Stories of innovation and change in academic career assessment
“You feel better, more fair, inclusive and transparent with more relevant assessment. It brings you back to society and out of your ivory tower.”
This month, SPARC Europe, the San Francisco Declaration on Research Assessment (DORA) and the European University Association (EUA) hosted a webinar that brought together innovators in academic career assessment. The webinar closed a project between the three organisations that brought together the experts of ten diverse case studies from research institutions and national initiatives. The related report compares and contrasts the cases looking at the main findings such as motivations for change, cultural contexts, processes and dynamics for managing change was published in January 2021.
The webinar saw 233 participants from a wide range of countries, including Canada, Iceland, Netherlands, Poland, Spain, the UK, Ukraine and the USA. SPARC Europe opened the event putting reform in academic career assessment in the context of Open Science and new funder rewards and incentives that are moving away from quantitative metrics. We then highlighted the institutional drivers for reforming research assessment in institutions of Higher Education.

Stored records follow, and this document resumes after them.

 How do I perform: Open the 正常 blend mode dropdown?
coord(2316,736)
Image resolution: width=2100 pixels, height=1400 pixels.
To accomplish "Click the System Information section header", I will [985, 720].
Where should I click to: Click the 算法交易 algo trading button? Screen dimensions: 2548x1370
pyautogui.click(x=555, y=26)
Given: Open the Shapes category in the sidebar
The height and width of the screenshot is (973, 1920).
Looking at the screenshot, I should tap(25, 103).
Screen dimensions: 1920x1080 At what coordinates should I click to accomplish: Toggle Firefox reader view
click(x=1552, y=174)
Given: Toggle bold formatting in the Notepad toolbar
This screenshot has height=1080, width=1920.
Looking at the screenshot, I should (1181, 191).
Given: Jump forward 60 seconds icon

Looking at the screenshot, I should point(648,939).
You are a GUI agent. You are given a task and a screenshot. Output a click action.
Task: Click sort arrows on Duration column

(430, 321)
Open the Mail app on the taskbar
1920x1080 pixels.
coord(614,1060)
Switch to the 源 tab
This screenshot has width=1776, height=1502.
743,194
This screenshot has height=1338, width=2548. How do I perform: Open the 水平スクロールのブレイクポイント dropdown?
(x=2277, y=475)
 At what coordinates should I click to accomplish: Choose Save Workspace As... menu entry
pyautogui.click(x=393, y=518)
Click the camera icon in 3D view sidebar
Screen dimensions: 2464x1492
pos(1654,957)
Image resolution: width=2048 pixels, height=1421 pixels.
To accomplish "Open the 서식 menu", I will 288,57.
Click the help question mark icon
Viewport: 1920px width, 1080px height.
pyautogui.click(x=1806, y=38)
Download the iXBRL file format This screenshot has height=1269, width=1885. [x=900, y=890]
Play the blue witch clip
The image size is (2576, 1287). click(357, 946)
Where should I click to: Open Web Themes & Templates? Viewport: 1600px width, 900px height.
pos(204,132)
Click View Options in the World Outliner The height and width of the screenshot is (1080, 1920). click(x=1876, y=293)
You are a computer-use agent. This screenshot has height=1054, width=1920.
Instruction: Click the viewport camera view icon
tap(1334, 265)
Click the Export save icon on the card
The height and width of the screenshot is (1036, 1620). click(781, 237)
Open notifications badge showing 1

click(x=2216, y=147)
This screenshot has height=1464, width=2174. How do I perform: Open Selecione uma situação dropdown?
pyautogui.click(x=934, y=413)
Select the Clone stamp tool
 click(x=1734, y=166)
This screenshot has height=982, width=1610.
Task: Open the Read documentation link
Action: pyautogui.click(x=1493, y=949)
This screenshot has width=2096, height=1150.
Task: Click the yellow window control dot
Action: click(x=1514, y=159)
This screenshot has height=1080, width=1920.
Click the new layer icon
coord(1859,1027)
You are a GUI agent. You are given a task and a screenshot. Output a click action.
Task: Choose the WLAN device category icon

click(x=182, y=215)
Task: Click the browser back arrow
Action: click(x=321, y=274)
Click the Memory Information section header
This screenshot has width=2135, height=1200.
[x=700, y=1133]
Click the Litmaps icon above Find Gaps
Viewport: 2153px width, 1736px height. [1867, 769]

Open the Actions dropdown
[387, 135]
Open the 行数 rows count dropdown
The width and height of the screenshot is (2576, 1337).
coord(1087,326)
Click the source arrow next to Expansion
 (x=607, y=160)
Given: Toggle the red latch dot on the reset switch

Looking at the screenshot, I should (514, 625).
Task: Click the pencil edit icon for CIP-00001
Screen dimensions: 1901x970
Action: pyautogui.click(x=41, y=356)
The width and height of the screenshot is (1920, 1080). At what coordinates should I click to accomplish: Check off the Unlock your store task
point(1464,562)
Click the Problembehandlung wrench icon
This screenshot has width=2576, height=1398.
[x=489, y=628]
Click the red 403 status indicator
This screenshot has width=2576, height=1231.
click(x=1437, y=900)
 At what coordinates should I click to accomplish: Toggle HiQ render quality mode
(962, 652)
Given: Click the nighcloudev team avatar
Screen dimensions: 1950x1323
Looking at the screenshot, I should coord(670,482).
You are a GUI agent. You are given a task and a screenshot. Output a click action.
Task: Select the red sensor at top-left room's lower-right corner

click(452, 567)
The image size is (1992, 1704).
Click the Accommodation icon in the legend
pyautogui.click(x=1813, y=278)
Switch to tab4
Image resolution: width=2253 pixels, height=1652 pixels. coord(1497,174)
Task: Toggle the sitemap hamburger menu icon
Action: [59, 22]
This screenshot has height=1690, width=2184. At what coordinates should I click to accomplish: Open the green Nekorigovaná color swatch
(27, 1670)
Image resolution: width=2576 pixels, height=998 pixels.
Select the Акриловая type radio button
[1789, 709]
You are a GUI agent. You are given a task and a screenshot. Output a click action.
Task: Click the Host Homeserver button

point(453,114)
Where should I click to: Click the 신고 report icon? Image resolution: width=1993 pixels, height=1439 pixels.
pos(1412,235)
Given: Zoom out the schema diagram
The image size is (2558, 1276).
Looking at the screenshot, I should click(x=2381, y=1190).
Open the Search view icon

Experts who have been driving change in this area from Belgium, China, Finland, the Netherlands, Norway and Spain then shared how reform took hold in their countries and institutions. Discussions focussed around, for example, the challenges and opportunities of being first movers, the importance of consistently communicating on the higher purpose to drive change, how essential it is to engage with a wide range of stakeholders early on (connecting top-down with bottom-up), and that reform means delving deeper into understanding the goals, processes and outputs of diverse research areas to come to a research assessment system that rewards researchers appropriately since no one size fits all.